Avec ou sans l’Europe de Samuel B. H. Faure
Le dilemme de la politique française d’armement. Préface de Christian Lequesne
La politique d’armement est à la fois politique de défense, politique de prestige, politique industrielle, politique commerciale, mais aussi politique partisane.
L’Europe fait des progrès dans le domaine de la défense depuis quelques années. L’Union européenne investit pour la première fois dans le secteur pour soutenir les projets communs des États membres, la mobilité militaire se développe et l’UE s’est dotée d’une nouvelle « stratégie globale ». Pourtant, cette « Europe de la défense » ne peut pas se construire sans une Europe des matériels de défense. Or cette dernière reste méconnue, et l’ouvrage de Samuel Faure permet d’en débuter l’exploration.
L’auteur part d’un constat simple : depuis trente ans, la France a construit son propre avion de chasse (le Rafale), coopéré avec les Européens pour un avion de transport militaire (A400-M) et acheté des drones américains. Comment comprendre qu’un même système politico-industriel ait choisi ces trois options opposées ? Ce livre ouvre la boîte noire de la prise de décision dans un secteur qui voit s’affronter des groupes d’individus aux intérêts contradictoires. Il permet de rappeler que « l’homogénéité des élites de l’armement est survalorisée ». En effet, la politique d’armement est à la fois politique de défense, politique de prestige, politique industrielle, politique commerciale, mais aussi politique partisane.

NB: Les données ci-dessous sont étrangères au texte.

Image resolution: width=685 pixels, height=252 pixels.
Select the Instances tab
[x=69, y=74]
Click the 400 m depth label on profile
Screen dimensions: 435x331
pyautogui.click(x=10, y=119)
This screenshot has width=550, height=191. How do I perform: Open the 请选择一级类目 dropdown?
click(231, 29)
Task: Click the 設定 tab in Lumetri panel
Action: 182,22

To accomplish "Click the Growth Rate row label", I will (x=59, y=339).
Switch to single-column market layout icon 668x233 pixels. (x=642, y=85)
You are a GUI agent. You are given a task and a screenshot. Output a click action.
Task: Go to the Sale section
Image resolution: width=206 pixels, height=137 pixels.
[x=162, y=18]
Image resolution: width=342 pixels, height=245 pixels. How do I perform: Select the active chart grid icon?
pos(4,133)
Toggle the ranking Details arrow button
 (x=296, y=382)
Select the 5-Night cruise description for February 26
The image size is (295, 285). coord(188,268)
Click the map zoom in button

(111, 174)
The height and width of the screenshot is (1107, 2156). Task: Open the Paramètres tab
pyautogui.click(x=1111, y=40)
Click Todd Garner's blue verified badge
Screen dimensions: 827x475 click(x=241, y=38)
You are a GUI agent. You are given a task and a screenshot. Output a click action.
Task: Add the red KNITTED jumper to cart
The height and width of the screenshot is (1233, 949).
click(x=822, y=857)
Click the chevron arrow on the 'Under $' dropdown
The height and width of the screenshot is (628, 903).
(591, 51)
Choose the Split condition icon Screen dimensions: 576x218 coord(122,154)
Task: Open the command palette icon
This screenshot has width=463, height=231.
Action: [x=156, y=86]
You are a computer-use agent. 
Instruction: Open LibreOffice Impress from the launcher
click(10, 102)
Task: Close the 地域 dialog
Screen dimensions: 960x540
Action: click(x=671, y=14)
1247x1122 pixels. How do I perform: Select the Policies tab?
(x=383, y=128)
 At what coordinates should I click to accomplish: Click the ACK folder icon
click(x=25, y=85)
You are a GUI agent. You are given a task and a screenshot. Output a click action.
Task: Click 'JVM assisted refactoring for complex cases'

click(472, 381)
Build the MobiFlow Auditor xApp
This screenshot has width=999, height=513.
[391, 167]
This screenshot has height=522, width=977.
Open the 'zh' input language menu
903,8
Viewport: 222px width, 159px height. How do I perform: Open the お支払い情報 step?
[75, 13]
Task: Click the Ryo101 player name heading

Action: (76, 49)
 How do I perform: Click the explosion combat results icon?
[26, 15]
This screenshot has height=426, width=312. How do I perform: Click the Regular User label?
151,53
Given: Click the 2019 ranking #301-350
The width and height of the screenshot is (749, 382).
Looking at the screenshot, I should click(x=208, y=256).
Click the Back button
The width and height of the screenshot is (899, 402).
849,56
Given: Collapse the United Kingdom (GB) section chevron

Dans le cas français, la part de politique industrielle est peut-être plus importante que dans d’autres pays européens, puisque la France est le seul pays, avec la Russie et les États-Unis, à compter trois entreprises dans le top 20 mondial avec Airbus (7e), Thalès (8e) et Naval Group (19e). Cette dimension industrielle explique en partie les coalitions divergentes dans le choix d’un avion de chasse, d’un avion de transports et d’un drone. Pour leur donner du sens, Samuel Faure s’appuie sur le concept de « configuration des chaînes d’interdépendances », cher au sociologue Norbert Elias. Ces dernières s’organisent suivant la densité des liens entre les groupes industriels et l’État, d’une part, et la densité des liens entre élites françaises (étatiques et industrielles) et européennes, d’autre part. Selon que les groupes qui s’affrontent relèvent majoritairement de l’une des quatre possibles configurations, on peut expliquer le choix d’une coopération européenne, d’une politique strictement nationale ou d’un achat à un État tiers.
L’auteur revient sur l’historique de chacun de ces trois choix pour le démontrer, s’appuyant sur de nombreux entretiens réalisés avec des acteurs majeurs du secteur. Il en résulte un livre très informé, parfois exigeant en raison du nombre de revirements des élites militaro-industrielles françaises et des sigles des programmes mis en route. Néanmoins, cet ouvrage permet de discuter sérieusement des ressorts d’une « Europe de la défense » et de contribuer utilement à la sociologie des élites militaires et industrielles.